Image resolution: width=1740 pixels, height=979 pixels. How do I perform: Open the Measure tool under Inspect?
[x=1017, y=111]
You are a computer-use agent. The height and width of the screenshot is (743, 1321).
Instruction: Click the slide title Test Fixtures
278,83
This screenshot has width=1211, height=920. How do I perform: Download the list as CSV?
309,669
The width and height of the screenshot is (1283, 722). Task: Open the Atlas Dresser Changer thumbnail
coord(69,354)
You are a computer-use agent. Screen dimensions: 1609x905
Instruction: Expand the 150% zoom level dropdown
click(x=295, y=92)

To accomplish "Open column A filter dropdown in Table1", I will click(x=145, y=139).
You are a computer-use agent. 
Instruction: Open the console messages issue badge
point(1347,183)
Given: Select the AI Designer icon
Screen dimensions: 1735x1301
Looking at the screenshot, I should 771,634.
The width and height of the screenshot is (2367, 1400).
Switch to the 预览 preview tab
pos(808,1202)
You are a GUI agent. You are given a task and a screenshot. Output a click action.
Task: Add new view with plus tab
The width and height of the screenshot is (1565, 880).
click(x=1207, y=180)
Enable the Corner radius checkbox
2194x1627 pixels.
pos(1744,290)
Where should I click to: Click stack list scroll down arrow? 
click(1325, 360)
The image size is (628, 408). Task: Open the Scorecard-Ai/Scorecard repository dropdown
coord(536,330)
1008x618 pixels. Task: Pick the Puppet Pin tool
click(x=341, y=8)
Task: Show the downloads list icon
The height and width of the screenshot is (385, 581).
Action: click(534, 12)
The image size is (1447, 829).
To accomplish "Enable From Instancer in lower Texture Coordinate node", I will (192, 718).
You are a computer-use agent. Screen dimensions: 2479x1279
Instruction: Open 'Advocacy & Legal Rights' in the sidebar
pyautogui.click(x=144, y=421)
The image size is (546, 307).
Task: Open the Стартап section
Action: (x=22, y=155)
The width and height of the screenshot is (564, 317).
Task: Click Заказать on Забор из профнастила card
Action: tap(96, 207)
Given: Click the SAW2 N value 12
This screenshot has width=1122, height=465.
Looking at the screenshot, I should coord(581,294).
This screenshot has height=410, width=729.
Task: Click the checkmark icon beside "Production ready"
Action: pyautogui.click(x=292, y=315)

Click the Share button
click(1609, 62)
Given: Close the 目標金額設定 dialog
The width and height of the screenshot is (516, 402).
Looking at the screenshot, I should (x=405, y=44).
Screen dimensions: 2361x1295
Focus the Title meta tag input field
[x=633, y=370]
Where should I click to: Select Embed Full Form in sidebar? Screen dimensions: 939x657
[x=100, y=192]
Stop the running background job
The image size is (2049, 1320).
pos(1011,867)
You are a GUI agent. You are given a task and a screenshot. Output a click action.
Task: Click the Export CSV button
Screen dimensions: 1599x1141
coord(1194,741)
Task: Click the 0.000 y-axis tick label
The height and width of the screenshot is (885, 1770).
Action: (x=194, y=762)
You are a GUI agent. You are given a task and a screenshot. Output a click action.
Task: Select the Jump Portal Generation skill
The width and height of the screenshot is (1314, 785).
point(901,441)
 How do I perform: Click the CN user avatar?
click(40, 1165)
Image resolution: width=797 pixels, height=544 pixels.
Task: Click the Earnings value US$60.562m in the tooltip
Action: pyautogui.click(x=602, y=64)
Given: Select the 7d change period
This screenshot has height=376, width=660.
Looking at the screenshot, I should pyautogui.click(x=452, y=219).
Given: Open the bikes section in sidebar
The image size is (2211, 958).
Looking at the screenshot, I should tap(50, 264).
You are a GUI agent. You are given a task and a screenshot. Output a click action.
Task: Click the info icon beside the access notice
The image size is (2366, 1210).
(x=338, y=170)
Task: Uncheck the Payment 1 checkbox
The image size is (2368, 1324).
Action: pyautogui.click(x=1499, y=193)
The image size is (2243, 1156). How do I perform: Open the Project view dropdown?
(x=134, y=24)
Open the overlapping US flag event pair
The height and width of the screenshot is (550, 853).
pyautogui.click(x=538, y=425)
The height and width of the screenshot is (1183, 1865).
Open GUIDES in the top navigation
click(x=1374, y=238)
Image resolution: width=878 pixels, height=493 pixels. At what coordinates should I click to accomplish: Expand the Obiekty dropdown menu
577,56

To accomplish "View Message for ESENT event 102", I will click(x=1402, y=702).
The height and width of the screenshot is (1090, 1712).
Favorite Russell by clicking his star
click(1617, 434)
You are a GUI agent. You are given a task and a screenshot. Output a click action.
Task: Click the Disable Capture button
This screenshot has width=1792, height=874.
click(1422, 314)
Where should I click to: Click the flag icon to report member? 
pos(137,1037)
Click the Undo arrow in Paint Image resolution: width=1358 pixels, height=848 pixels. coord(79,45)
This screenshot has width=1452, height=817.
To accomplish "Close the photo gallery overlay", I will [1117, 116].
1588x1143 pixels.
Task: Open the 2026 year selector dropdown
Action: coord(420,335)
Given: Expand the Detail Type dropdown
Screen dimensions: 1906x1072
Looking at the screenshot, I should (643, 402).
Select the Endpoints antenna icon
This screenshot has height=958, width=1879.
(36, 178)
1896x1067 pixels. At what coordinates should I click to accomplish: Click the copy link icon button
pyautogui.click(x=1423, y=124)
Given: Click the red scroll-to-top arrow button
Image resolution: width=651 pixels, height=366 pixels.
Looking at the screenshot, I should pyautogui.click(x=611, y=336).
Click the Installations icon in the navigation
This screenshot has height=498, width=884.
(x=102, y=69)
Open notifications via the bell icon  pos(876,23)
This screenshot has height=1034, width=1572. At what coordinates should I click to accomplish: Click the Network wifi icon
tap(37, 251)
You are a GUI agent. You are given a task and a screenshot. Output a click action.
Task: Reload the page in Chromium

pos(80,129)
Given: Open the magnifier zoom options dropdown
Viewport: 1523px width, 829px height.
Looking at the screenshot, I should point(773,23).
········
#### [TASK REQUIREMENTS]
From the listing above, return each line with the word "event".

#### [RESULT OF THIS TASK]
Open the overlapping US flag event pair
To accomplish "View Message for ESENT event 102", I will click(x=1402, y=702).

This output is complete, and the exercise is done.